Coursebook is a simple idea, but designed so well that it is easy to get lost in learning.  The idea is to build your own learning path by selecting videos to watch.  Coursebook then keeps track of what you have watched, which ones you have tagged to watch later, and even which videos you have started to watch. The app then gives you recommendations based off your course work.  You can share your videos through Facebook and Linkedin; also you can share with the Coursebook community.

You can access your course work on their website, too.

 Use in the classroom:

This app is perfect for flipping your classroom or enhancing your curriculum.  At the moment Coursebook is just over two years old and you can’t just type in any keyword and get video results.  But I see great potential in what they are developing, and it can release the ownership of learning to the student.

For example lets use the study of cells in a high school class.  How can Coursebook be used in this situation?

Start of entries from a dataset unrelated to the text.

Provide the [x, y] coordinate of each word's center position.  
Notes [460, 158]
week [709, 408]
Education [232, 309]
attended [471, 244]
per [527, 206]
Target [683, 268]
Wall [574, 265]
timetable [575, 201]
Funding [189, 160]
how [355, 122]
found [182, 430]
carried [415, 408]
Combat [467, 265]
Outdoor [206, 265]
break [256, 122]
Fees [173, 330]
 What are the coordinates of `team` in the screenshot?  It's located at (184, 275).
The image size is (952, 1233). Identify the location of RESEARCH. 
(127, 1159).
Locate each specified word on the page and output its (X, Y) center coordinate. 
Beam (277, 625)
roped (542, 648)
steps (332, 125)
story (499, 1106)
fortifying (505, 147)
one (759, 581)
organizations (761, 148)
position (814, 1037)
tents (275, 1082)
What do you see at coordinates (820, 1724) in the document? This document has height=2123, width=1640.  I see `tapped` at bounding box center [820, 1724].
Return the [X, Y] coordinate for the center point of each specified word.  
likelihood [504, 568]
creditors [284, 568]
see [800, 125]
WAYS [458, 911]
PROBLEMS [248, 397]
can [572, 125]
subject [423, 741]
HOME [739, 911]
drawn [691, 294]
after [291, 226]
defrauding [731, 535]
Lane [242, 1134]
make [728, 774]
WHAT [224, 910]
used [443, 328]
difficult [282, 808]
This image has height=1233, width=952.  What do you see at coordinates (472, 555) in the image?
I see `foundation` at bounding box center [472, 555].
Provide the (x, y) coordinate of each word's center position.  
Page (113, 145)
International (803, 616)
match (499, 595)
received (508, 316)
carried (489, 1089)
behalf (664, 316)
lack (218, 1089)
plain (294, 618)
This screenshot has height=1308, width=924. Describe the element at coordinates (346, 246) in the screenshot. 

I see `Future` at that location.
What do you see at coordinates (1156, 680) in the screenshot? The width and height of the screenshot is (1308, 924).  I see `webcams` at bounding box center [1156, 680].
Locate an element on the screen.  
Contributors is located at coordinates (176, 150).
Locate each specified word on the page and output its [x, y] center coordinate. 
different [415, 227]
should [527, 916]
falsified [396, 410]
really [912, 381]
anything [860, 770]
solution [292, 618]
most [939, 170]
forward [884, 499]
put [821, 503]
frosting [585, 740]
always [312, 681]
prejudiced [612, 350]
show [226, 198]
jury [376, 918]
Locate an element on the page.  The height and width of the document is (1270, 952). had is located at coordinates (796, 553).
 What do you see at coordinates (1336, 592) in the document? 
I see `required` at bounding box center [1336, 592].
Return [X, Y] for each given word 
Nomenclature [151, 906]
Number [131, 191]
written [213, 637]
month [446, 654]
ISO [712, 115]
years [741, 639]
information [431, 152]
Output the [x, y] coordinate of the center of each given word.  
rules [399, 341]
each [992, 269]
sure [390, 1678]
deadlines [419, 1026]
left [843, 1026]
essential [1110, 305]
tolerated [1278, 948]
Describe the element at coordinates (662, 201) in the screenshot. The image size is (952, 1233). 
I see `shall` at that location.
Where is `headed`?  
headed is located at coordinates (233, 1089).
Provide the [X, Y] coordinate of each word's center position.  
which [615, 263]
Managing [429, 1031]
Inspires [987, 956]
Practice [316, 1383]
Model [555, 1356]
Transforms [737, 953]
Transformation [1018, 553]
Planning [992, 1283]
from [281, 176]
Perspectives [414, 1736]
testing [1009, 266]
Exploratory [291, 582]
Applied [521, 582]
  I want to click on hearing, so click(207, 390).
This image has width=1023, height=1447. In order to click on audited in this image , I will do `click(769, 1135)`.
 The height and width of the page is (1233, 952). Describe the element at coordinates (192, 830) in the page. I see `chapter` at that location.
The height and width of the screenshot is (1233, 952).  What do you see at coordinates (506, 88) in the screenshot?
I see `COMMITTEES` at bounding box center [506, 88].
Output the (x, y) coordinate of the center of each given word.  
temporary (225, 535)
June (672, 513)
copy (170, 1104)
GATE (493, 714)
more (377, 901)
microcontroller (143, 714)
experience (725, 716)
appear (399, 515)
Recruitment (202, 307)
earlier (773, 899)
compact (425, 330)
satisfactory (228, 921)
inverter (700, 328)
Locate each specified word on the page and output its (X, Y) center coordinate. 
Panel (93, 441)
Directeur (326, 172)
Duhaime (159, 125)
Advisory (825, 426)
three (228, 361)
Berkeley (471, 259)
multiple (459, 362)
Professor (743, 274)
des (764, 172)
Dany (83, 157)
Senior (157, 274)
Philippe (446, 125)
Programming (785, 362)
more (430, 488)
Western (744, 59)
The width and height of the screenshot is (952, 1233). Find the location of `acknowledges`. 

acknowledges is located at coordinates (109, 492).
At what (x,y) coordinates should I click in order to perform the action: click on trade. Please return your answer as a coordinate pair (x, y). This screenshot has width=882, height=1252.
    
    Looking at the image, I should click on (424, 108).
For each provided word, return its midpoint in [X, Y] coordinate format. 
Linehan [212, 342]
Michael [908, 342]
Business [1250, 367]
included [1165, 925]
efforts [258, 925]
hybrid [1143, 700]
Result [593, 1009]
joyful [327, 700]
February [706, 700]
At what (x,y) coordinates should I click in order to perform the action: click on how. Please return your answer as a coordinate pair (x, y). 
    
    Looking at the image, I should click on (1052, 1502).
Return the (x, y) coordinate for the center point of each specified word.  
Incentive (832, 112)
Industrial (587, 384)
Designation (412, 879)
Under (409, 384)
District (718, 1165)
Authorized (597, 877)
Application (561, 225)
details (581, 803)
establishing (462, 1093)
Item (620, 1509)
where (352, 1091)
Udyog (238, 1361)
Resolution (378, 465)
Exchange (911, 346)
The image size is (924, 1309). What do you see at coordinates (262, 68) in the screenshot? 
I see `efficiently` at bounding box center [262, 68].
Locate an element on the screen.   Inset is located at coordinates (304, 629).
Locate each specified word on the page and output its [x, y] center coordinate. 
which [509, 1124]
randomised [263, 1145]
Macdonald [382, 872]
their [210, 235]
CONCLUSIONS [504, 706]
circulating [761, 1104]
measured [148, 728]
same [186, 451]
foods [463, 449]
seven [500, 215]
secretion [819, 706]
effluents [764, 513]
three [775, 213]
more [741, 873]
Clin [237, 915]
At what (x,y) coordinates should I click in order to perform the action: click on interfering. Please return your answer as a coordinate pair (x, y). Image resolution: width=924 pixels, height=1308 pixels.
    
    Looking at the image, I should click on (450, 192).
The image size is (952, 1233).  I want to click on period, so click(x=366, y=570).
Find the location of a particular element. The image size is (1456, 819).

First, I did a keyword search with “cells” and Coursebook provided 11 results.  The top three videos are “Using nature to grow batteries,” “Transplant cells, not organs,” and “Printing a human kidney.”  What an interesting way to enhance information about the importance of cells in our life!  What if there was a day or a project in the science class that allowed the students to connect the classroom lesson with a video of their choice?

OK, now let’s expand that science class to the whole year.  The student can build a coursebook with videos of their choice for the whole year.  If there were videos you wanted to use in your class, you make sure all students add it to their playlist.  This is the power of the flipped classroom idea.  It’s not about just watching a video, but about watching something that sparks the students’ imagination and you, the teacher, providing them the freedom and time to work with their ideas and questions.  With Coursebook the videos can be watched anytime and anywhere, the classroom is where you take that spark and ignite their learning.